Quando vim de Luanda em setembro de 2003 e propus ao PS apoiar a entrada do MPLA na Internacional Socialista (novembro 2003), não ouvi as vozes toscas que me acusam agora de "ingerência", de "instigar a violência". E que agitam o papão do "regresso à guerra" para deslegitimar a oposição e qualquer crítica. Mas são os comportamentos ostentatórios, corruptos e repressores de quem devia dar o exemplo, no MPLA e no Estado, que atiçam o desafio e estilhaçam o progresso que a paz permitiu.

Os "revús" ganharam peso no imaginário angolano, encarnam o sentimento dos mais atingidos pela crise.

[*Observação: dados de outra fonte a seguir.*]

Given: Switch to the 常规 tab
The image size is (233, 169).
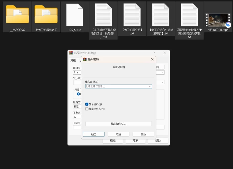Looking at the screenshot, I should coord(73,61).
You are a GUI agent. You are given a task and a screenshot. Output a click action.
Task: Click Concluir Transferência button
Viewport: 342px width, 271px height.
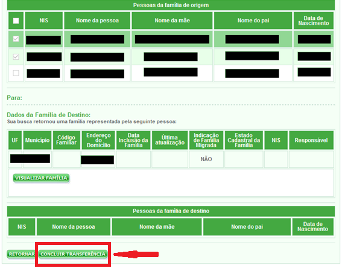click(x=73, y=254)
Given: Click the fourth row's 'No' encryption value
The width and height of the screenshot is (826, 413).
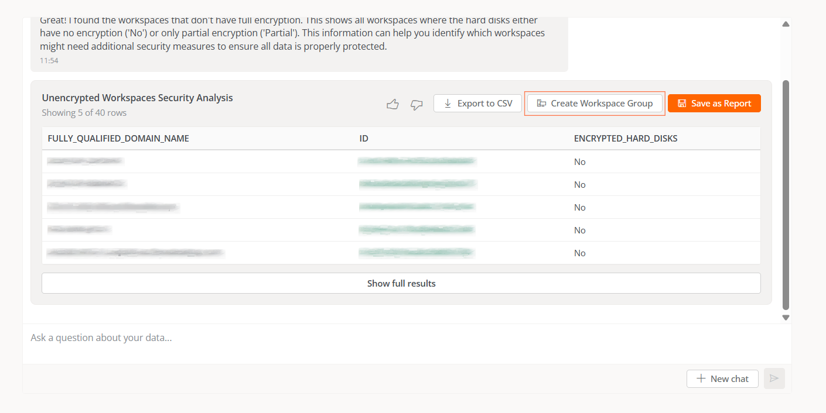Looking at the screenshot, I should (579, 230).
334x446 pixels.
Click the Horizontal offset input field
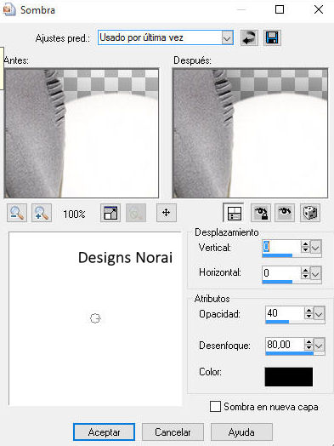(281, 273)
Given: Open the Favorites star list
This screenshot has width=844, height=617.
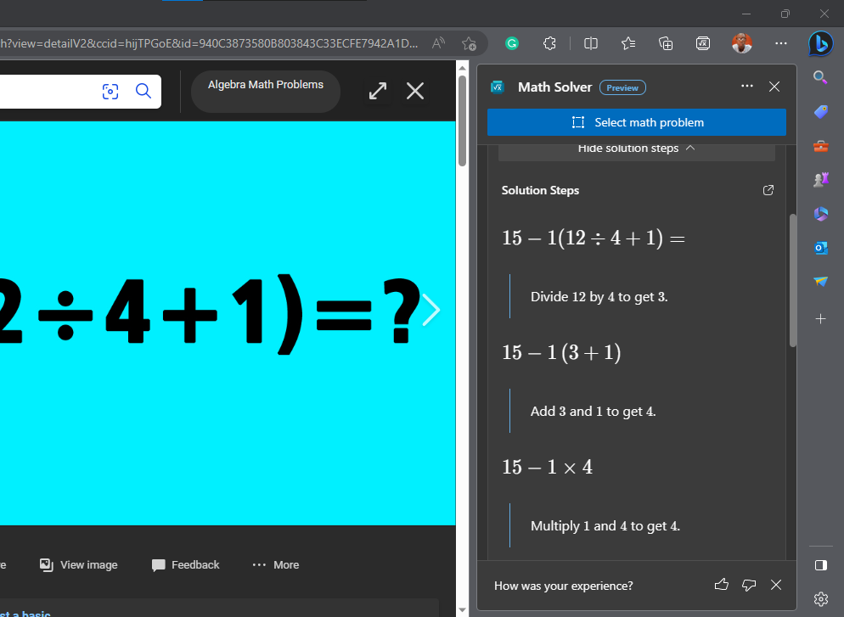Looking at the screenshot, I should click(628, 43).
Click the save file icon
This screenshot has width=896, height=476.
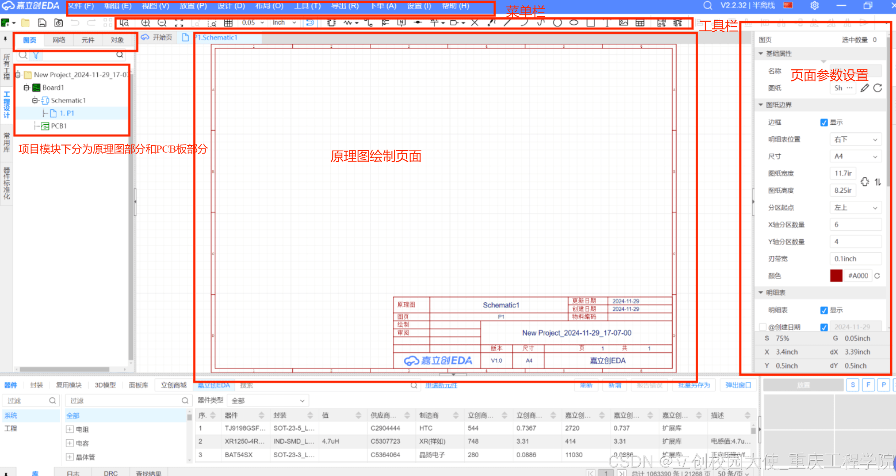[42, 23]
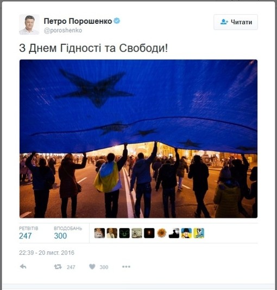277x290 pixels.
Task: Open Петро Порошенко profile name link
Action: (x=78, y=21)
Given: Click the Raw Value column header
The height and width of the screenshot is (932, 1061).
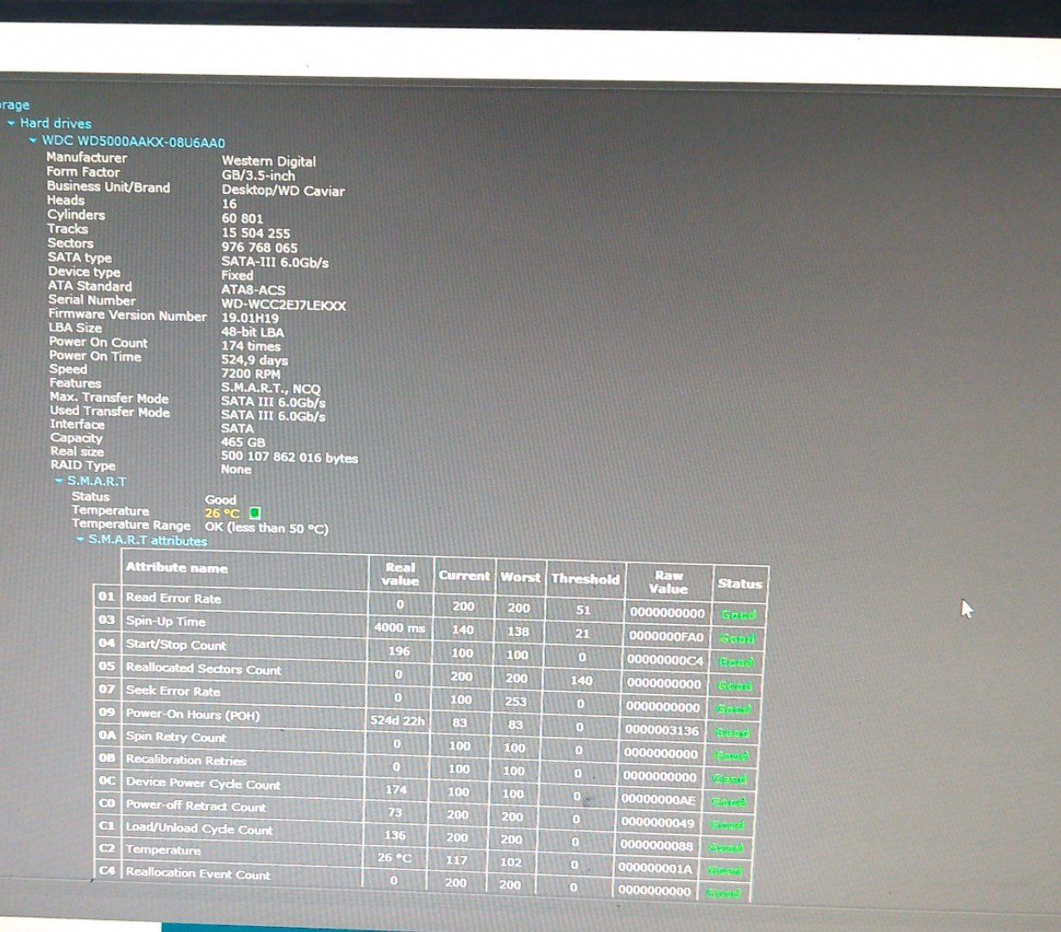Looking at the screenshot, I should [669, 583].
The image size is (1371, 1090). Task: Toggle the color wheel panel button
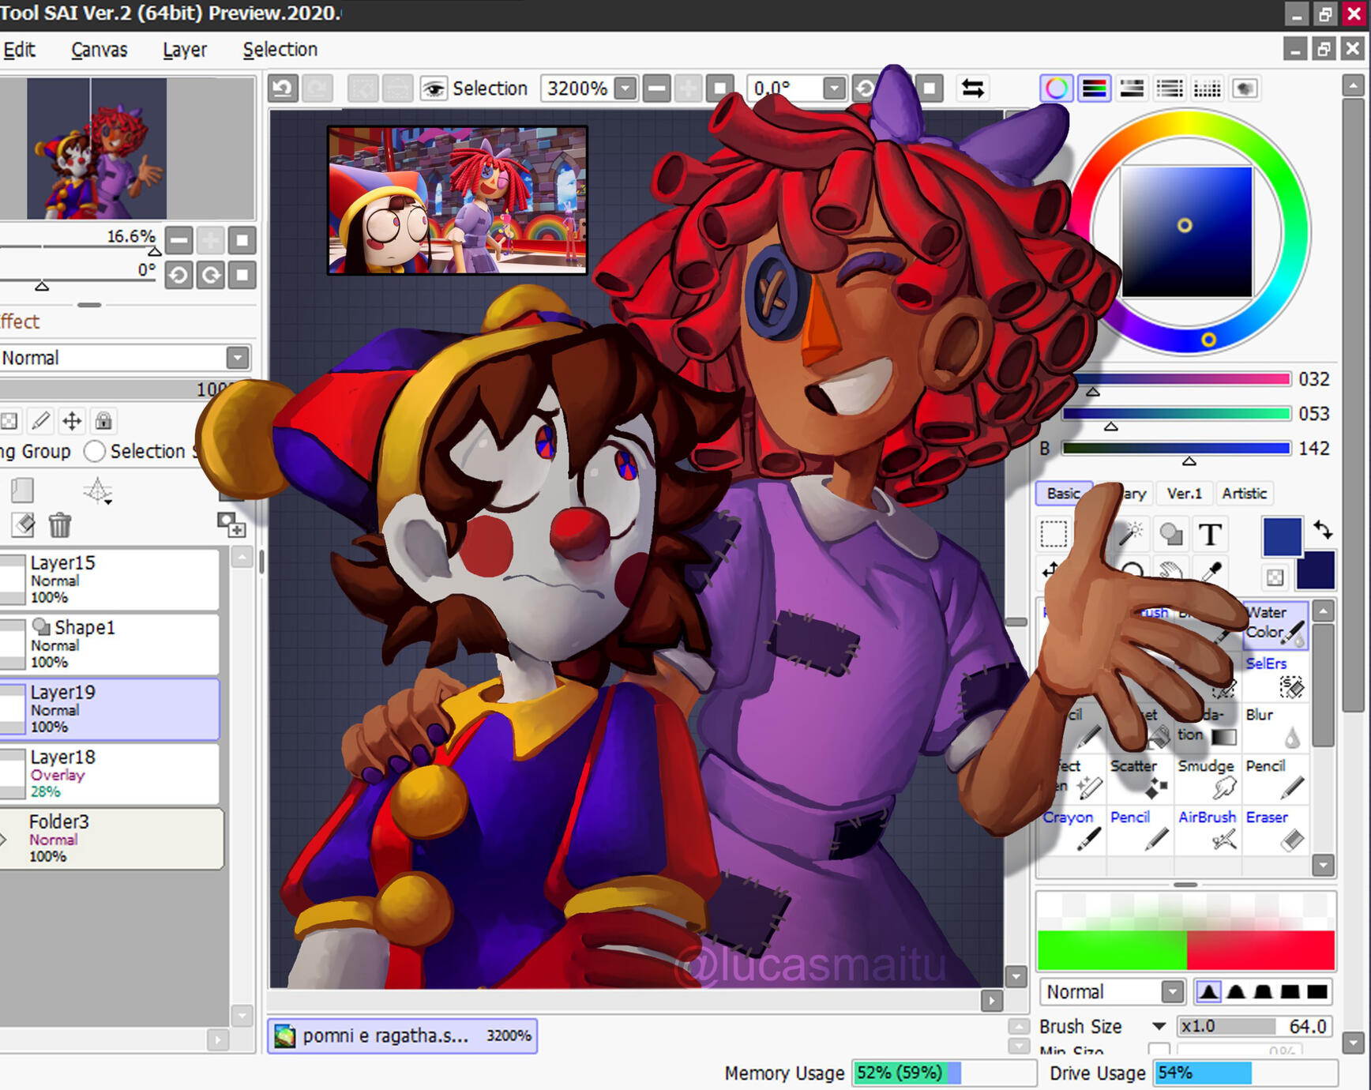click(x=1056, y=88)
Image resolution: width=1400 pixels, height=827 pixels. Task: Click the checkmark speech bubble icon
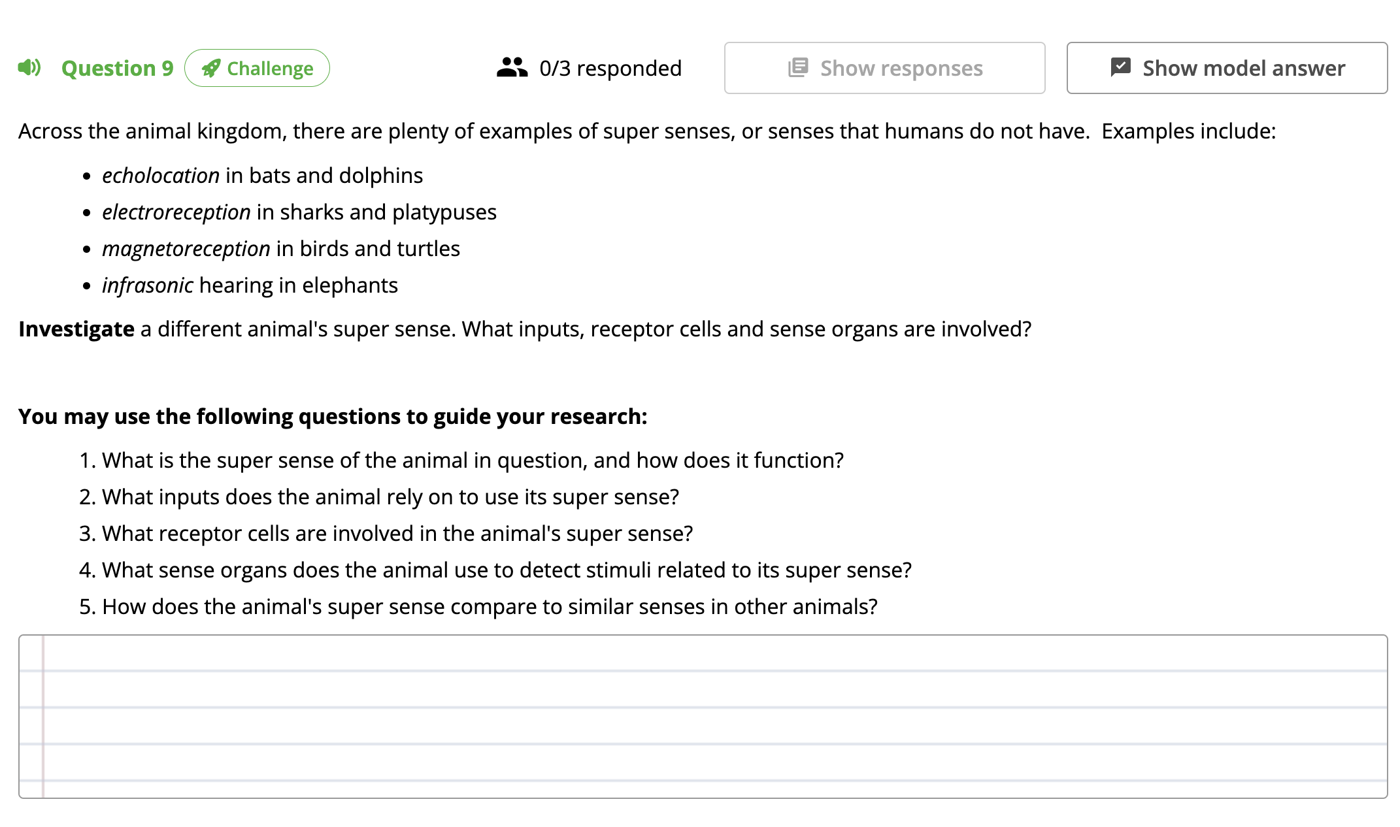coord(1120,67)
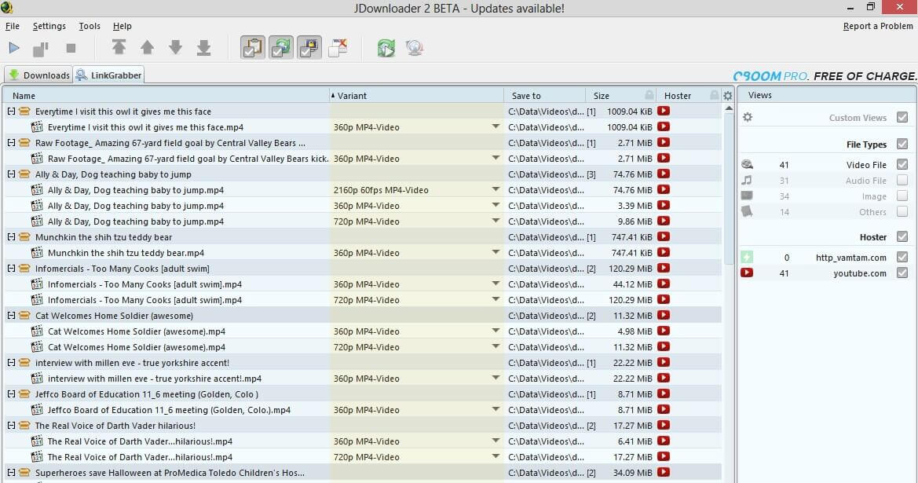The image size is (918, 483).
Task: Uncheck the youtube.com hoster filter
Action: coord(902,273)
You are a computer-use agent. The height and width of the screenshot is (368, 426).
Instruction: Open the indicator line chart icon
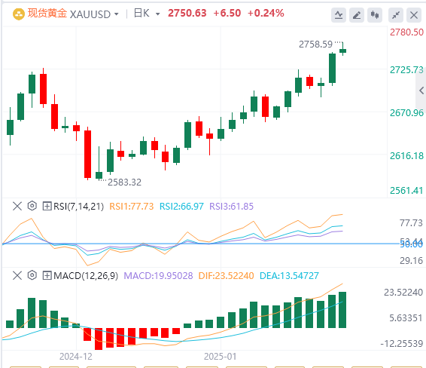[x=339, y=15]
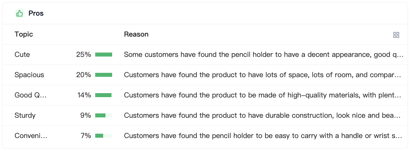
Task: Select the Sturdy topic label
Action: [x=25, y=115]
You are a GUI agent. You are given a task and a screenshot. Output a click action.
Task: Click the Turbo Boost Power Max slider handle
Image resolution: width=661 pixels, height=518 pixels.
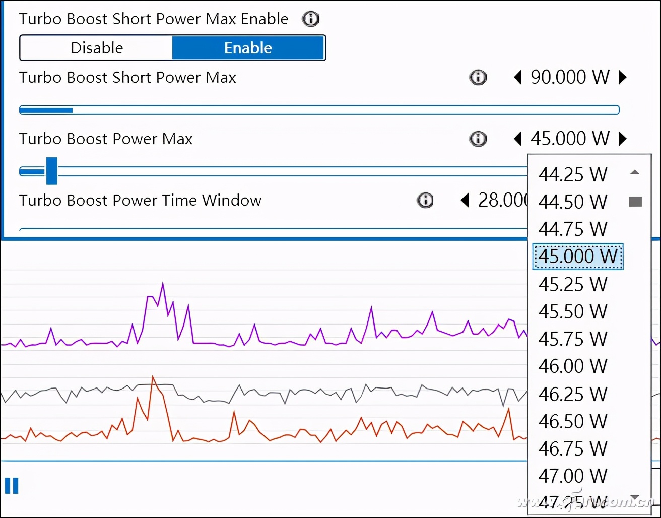coord(51,171)
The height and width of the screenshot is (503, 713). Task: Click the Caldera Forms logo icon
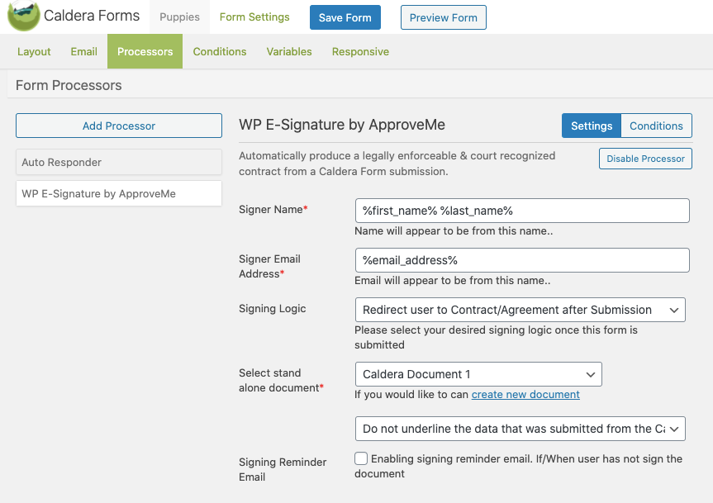coord(23,17)
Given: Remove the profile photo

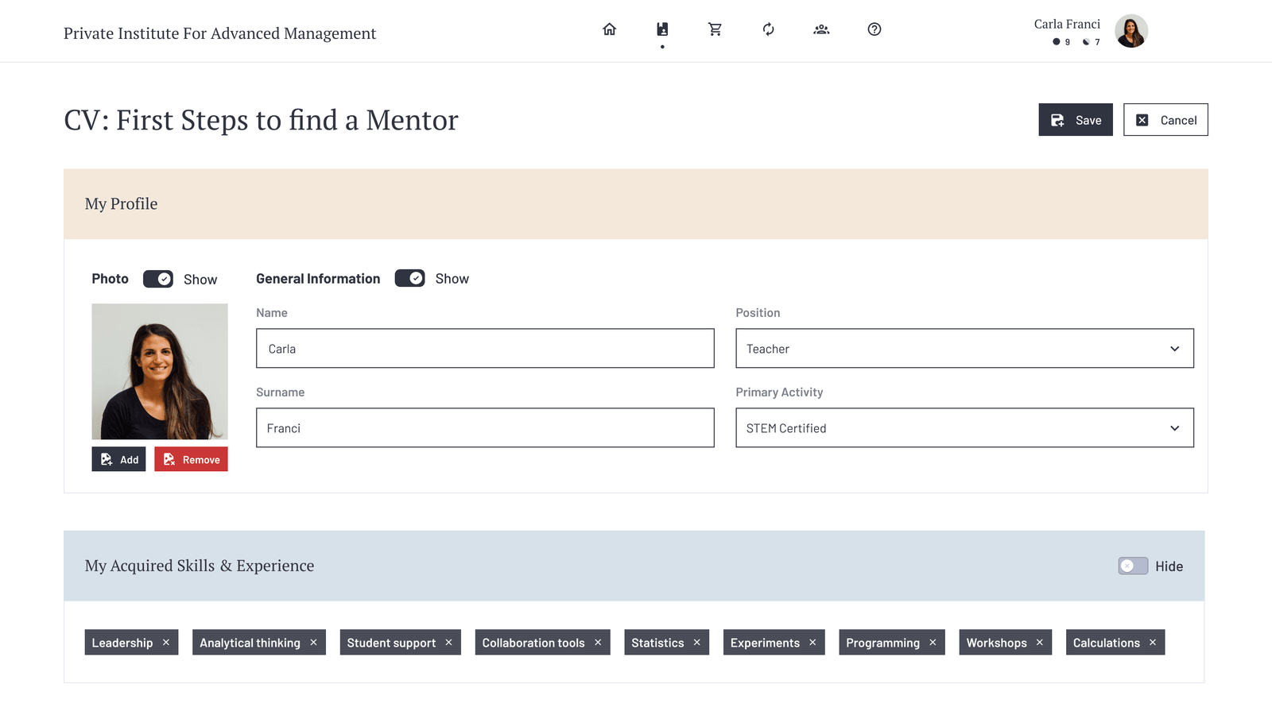Looking at the screenshot, I should tap(191, 459).
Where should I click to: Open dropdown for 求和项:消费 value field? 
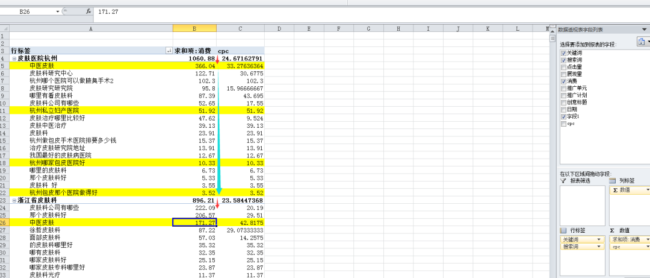point(649,239)
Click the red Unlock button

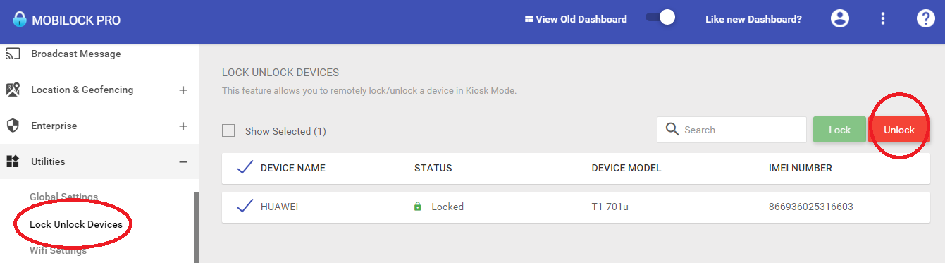pyautogui.click(x=899, y=130)
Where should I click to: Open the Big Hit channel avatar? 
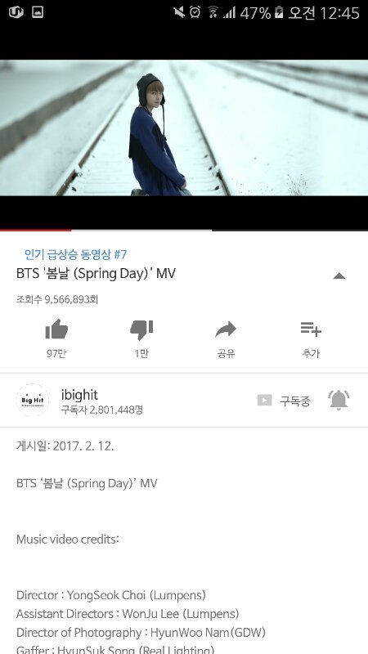[x=33, y=400]
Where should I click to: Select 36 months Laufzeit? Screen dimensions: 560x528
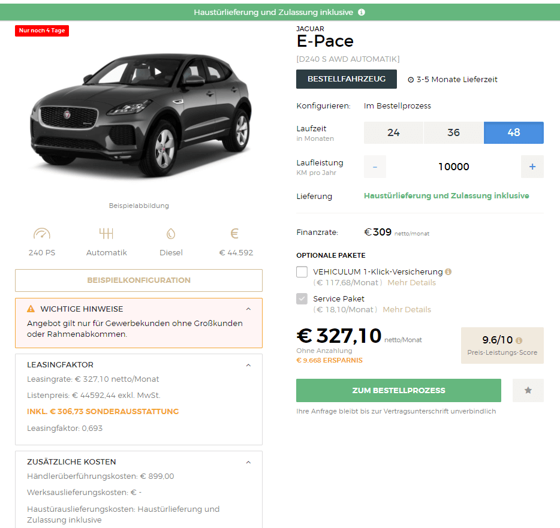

Segundo o Relatório Económico Angola 2014, do CEIC da Universidade Católica de Luanda, as receitas do petróleo, entre 2003 e 2013, ascenderam a 467 mil milhões de dólares. E o investimento público (93 mil milhões de dólares entre 2002 e 2014) não produziu "os efeitos económicos que verbas desta ordem de grandeza deviam induzir", já que a opção essencial "foi no sentido da criação de uma elite económico-financeira muito rica". País e população "não têm condições para absorver os efeitos do atual choque externo", mais desigualdade e empobrecimento esperam as famílias de rendimento médio e os pobres.

A prodigiosa baía de Luanda está a emagrecer com absurdos aterros numa margem e noutra, para engordar quem constrói água adentro. A bolha cresce: florescem torres nas encostas, à noite apagadas, vazias.

A nova Assembleia Nacional, faraónica, vazia continua: a manutenção custa milhões. Cuba ameaça retirar médicos por falta de pagamento. Empresários queixam-se de não ser pagos e nada conseguir transferir, por penúria de divisas nos bancos. Mas na rua há e rendem o dobro. A cleptocracia segue desbragada. Cada vez mais enredando também a "lavandaria Portugal".

"Precisamos de emigrantes com competências para produzir, não de investidores com um milhão adiantado pela banca para a clique torrar biliões", diz-me velho amigo que acredita na regeneração que virá do MPLA.Falei com todos os quadrantes, incluindo os líderes dos partidos da oposição e a Igreja. Impressionou-me que tantos angolanos já não calem, nem se deixem intimidar. Como os ativistas da AJPD - Associação Justiça, Paz e Democracia - que me convidaram e ficaram à espera ...da "fatura".

A situação parece sob controlo mas pode destrambelhar. A lei da vida torna a sucessão presidencial incontornável. Teme-se turbulência vendo as saídas bloqueadas.Angola tem tudo para dar certo. Se está a "desconseguir" não é por golpe de Estado dos "revús", mas por golpe do baú de quem manda no MPLA.